I used to think as you do: that lots of money means one can not or should not be sad.
And I've said jokingly, "Anyone who thinks that money can't buy happiness just doesn't know where to shop."
But having worked with literally thousands of extremely wealthy people over the course of my career, I can say with assurance that wealth does not confer immunity from sadness.
One couple I know, with many millions of dollars, always answers when people tell them how lucky they are to be so rich: "We inherited this money when our beloved parents all died within two years. We would trade every dollar for one more day with any of them. We miss our mothers and we miss our fathers, and no amount of money can ever bring them back, and having this money is a constant reminder that they are no longer with us."

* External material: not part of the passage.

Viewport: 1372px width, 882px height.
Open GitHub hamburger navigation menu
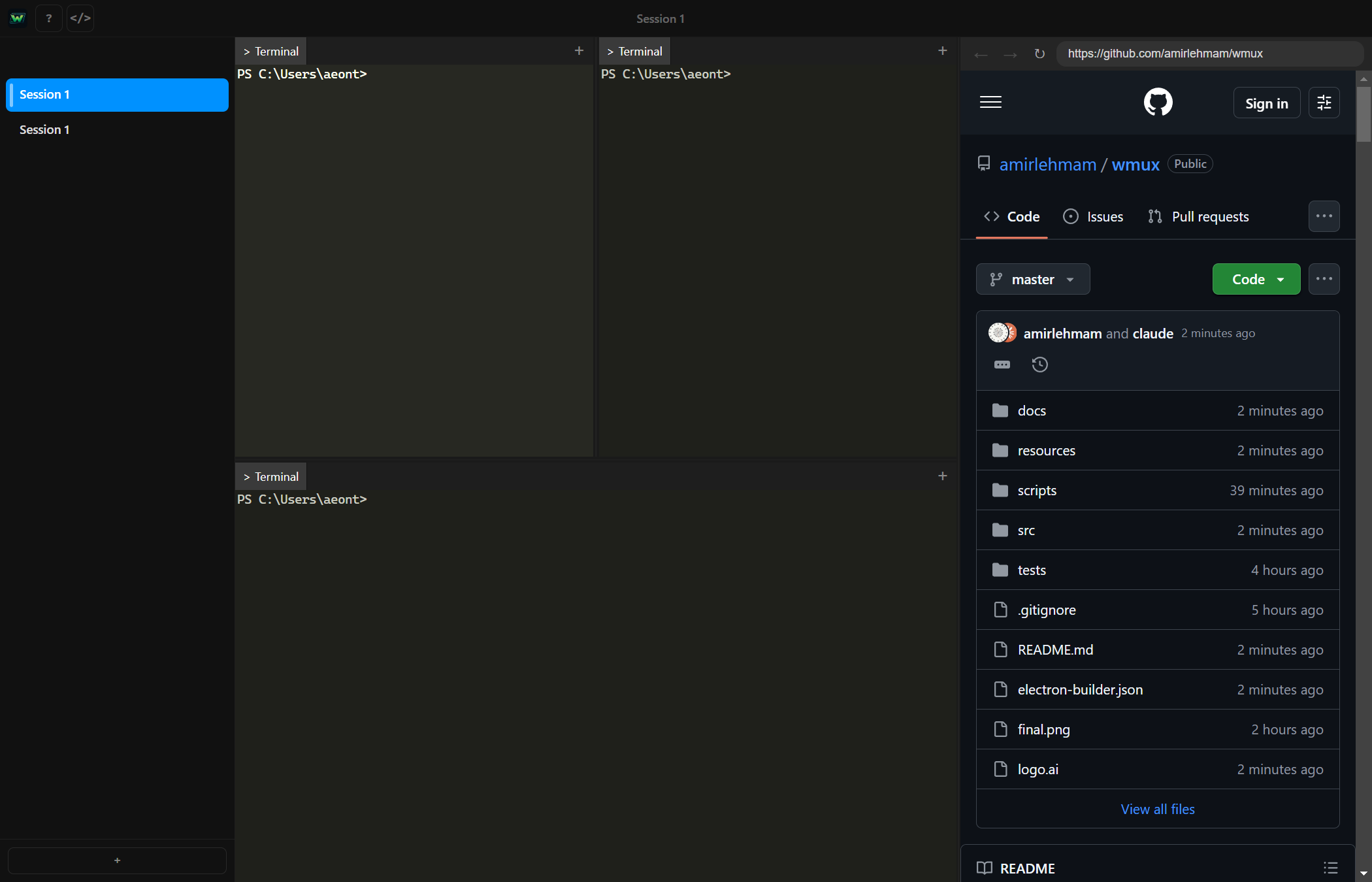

Money doesn't cure an incurable disease. Money doesn't stop a father's sadness when his son has a chronic condition for which medical science has not yet found a cure.

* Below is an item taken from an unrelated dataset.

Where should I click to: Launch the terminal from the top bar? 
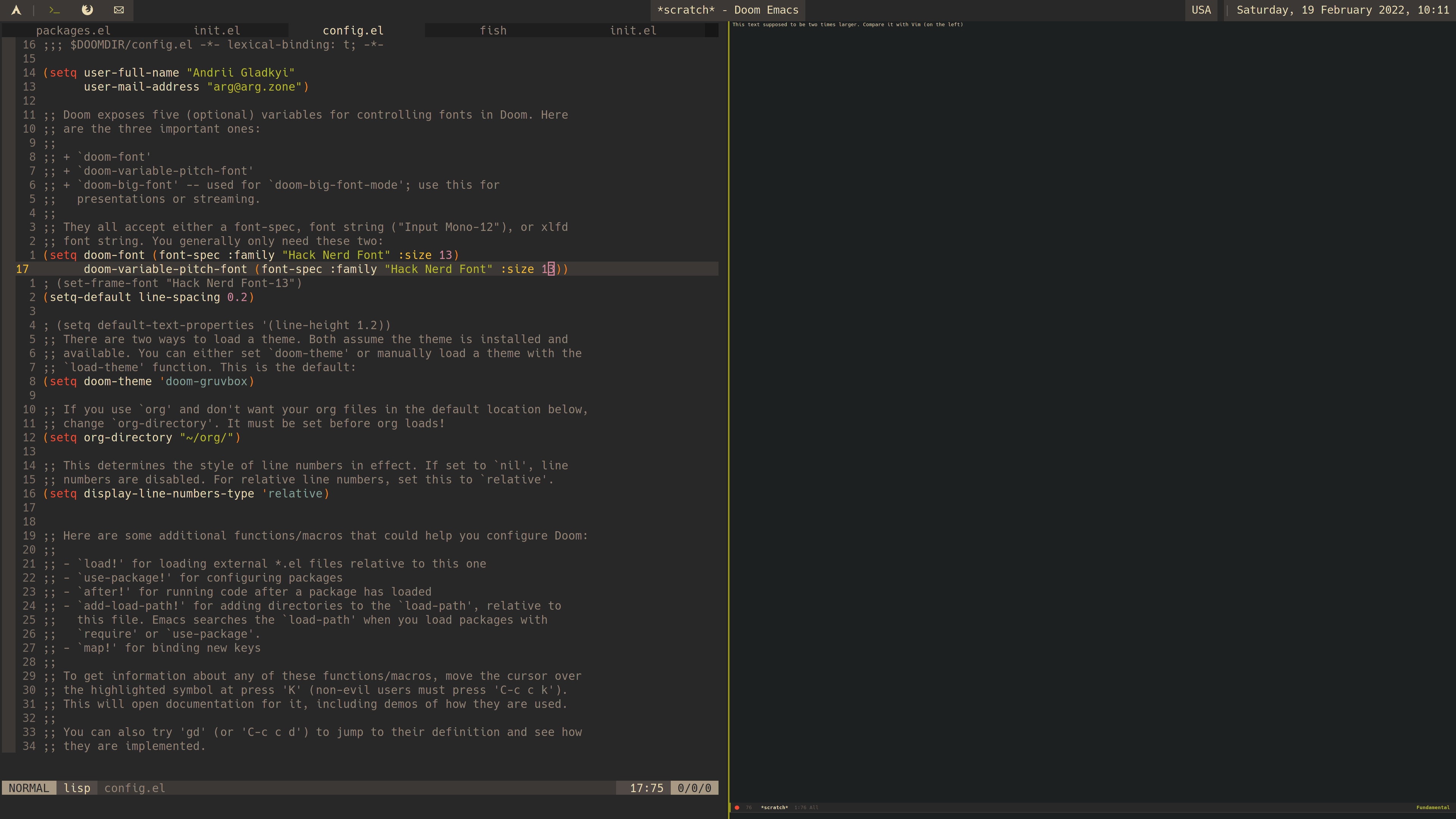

Money doesn't stop your sadness when terrorists fly a plane into a building.
Money doesn't insulate you from sadness when your pet dies, or your eyesight fails.
One of my oldest friends, who was far from rich when we met, married someone with a famous name and a lot of money. They have a magnificent estate where they have given many parties for charity, where they have lived together for many years. One day they came home to find that their longtime caretaker had murdered his wife, committed suicide, and set their home on fire.
They are still rich, but how will that alleviate their unspeakable sadness?
I can't blame you for believing that money can insulate you from sadness - I used to think the same thing, until I realized that money simply can't do that. Money might enable you to employ more resources to cope with sadness, such as working with mental health professionals, or taking other action that might help.
But sadness is sadness, and there is some pain in the human condition that a person's net worth can't erase.